Me quedo con la duda si cuando ayer el castellonense Ricardo Costa en una entrevista radiofónica se refirió a si mismo como “el secretario general del PP valenciano”, cuando según el partido ya no lo es, ha sido un lapsus o responde a una estrategia meditada.
Si es un lapsus, cosa posible dado el tono cansado de su voz en esta entrevista concedida a la COPE, es imperdonable. Un animal político de su talla no puede cometer errores como este. Si responde a una estrategia, también se ha equivocado, porque la cuerda se ha tensado hasta el punto crítico de ruptura.
Sobre lo que no tengo dudas, es sobre la actitud del Partido Popular de Madrid. Estaban esperando la oportunidad para darle la puntilla a Costa, elegido como chivo expiatorio de la rama valenciana del caso Gürtel, y éste se la ha ofrecido en bandeja. El lapsus, o la estrategia o lo que sea, ha provocado una inmediata reacción de Génova que lo ha suspendido de militancia, literalmente “por su actitud”, que según interpretan desde Madrid, perjudica el partido.
El president Francisco Camps se ha apresurado a defender la honestidad de Costa, esforzándose por desligar su gestión con la decisión tomada hoy pro el partido, evitando al mismo tiempo el enfrentamiento directo con Madrid.

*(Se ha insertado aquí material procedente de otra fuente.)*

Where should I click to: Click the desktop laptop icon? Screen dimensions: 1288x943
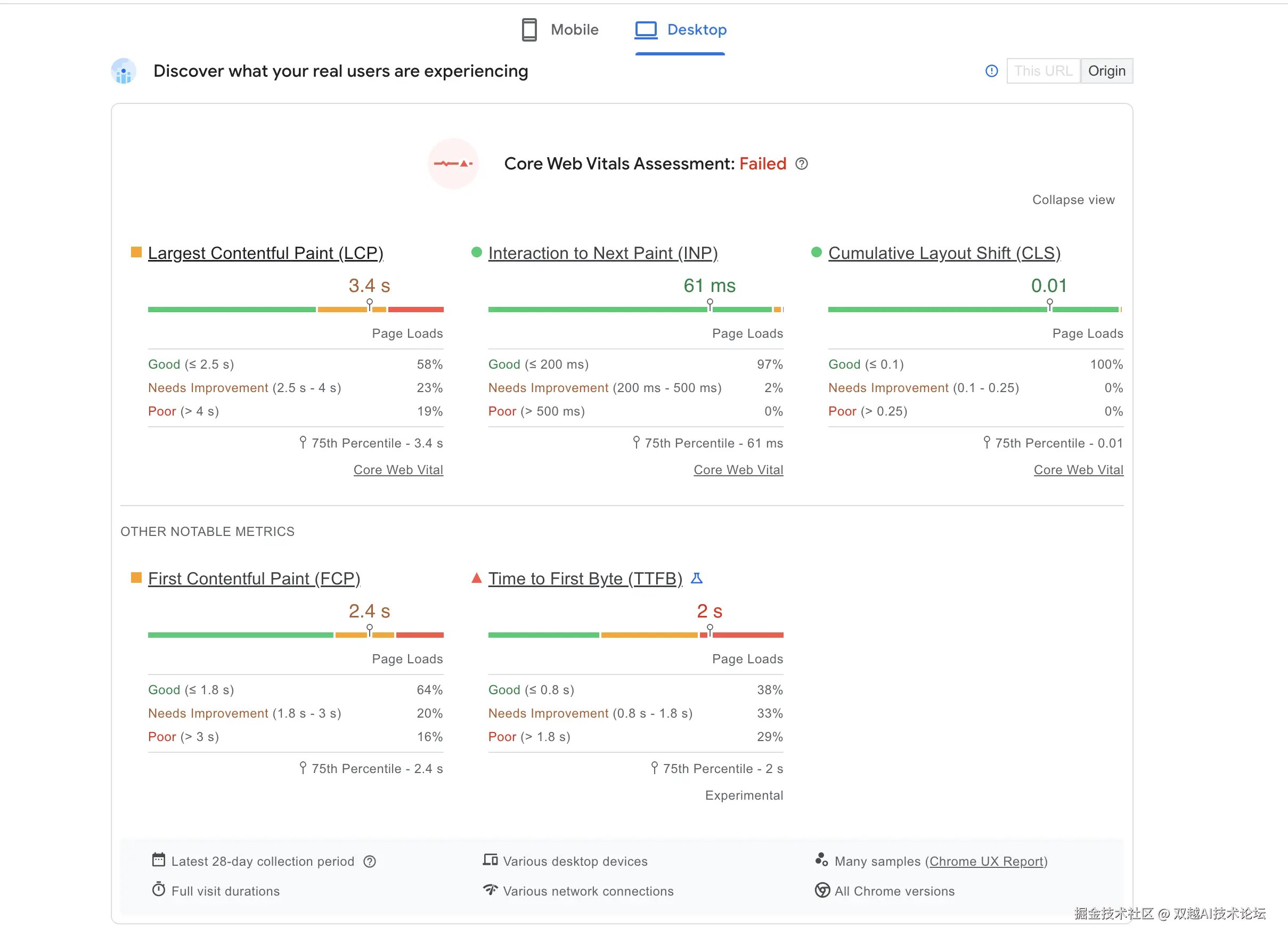[646, 30]
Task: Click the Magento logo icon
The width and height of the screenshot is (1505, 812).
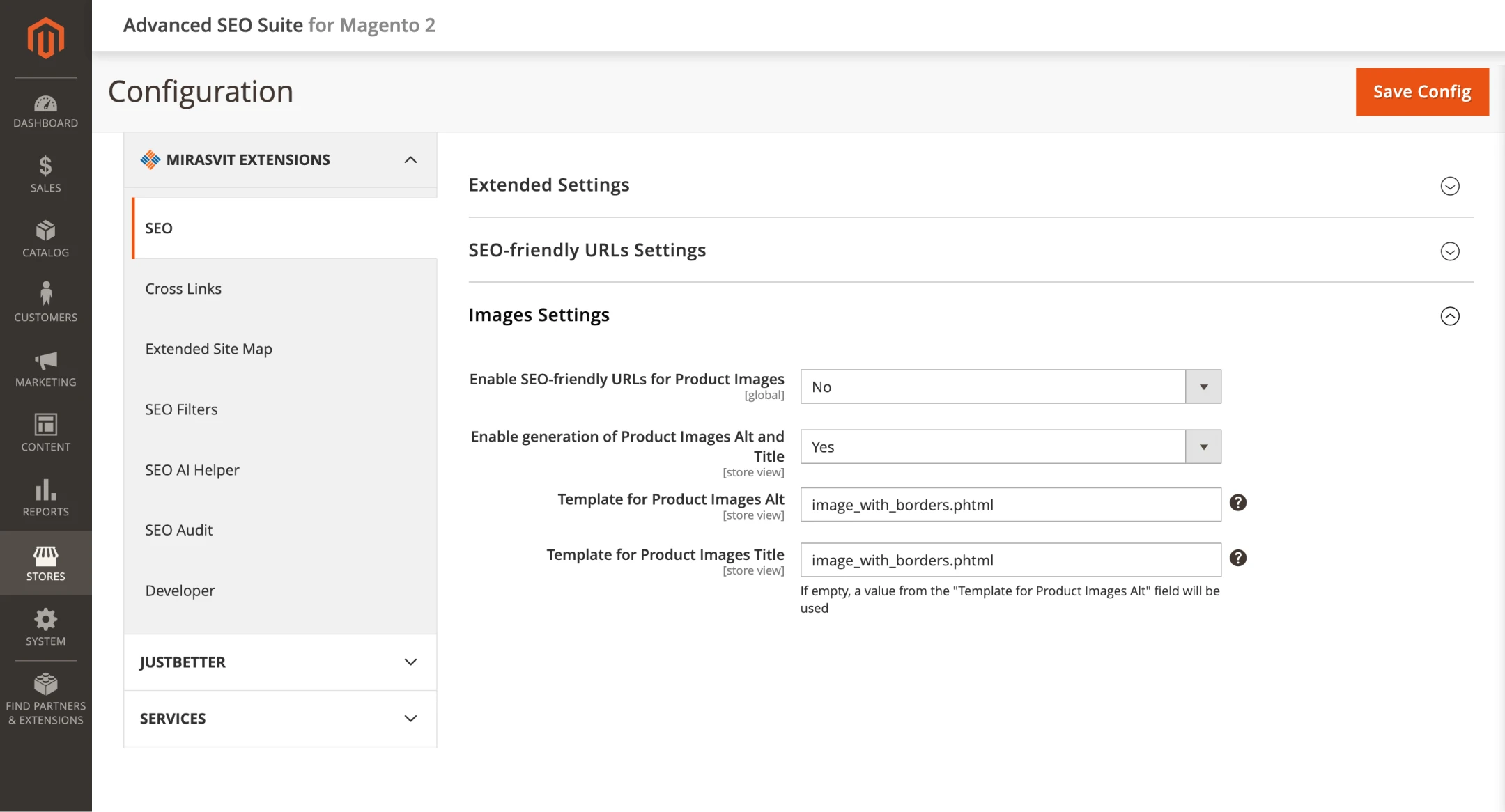Action: coord(46,38)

Otras consideraciones aparte, lo que queda claro es que el pulso entre los populares de Madrid y de Valencia, sigue manteniéndose con intensidad. Y ya se sabe, a río político revuelto, ganancia de oposición, que se lanza a la yugular del president Camps y le echa en cara su presunta falta de liderazgo dentro del propio partido.